• SUPPLIED TEXT:
+ + + +

And as they turned the wheel the professor
was getting longer and longer.
Don’t
make me too long, or I’ll look kind of goofy, sighed the professor as he grew
longer and longer.
Suddenly something snaps.
What happened? sighs the professor from
the rack.
We were
just stretching an academic when suddenly something snapped; you may have heard
it ...
Yes, I was there. Don’t you remember?
sighs the professor.
And then we heard an academic sigh ...
Yes, I
heard it, too, sighs the professor, it seemed to come from the rack where I was
being stretched beyond my wildest dreams like a piece of chewing gum ...
Here,
the mask of the “persona” comes off. The poet acknowledges the sadomasochistic task
(or “game”?) of working in a hybrid genre that will always end in pain… though it
offers a bit of fun in the middle. Part of the fun is the exchange between
“professor” and “students,” and part of it is in the absence of quotation marks
designating speakers, so there’s a sleight-of-hand shift from the third person (“He
had offered himself…”) to the first person (“I was being stretched…”). Another shift
comes in the tense: we begin in the past and end in the present. This,
for me, is the key: the narrative past battling with the lyrical present. The
prose poem is a little like the turtle:
one minute you’re quietly reading by candlelight, the next minute you’re being
lifted up into the air.
VI
Solitude
is fine and all, but no matter who you are (though especially if you’re a prose
poem), you’re forced into action at some point. This was Baudelaire’s argument
in “The Bad Glazier.” And it seems to have been David McFadden’s in “Have a
Nice Day,” which is a very slightly modernized translation of “The Glazier.”

+ + + +

(Some records)
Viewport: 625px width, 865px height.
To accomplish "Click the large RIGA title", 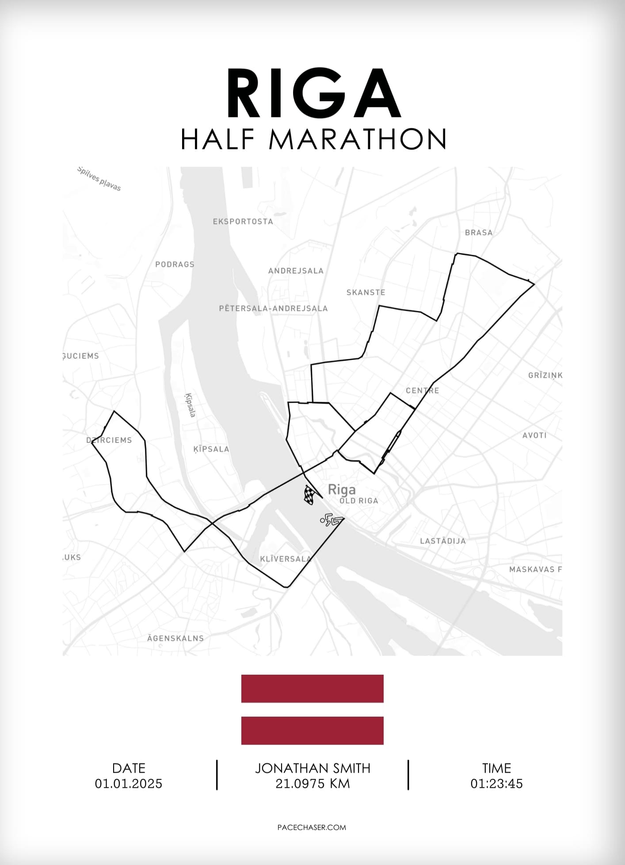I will [x=313, y=94].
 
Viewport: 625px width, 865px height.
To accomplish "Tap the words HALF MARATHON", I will [x=313, y=139].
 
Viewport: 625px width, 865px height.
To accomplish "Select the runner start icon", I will [x=331, y=521].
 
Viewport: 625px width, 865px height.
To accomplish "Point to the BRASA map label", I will [x=478, y=233].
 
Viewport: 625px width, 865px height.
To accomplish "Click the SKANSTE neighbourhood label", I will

+ + + +

• SET TASK:
Quote the stretch from "What happened? sighs" through "Don’t you remember?" in the prose poem excerpt, word for word. You can set the records aside; they play no part here.

• RESULT OF THE TASK:
What happened? sighs the professor from
the rack.
We were
just stretching an academic when suddenly something snapped; you may have heard
it ...
Yes, I was there. Don’t you remember?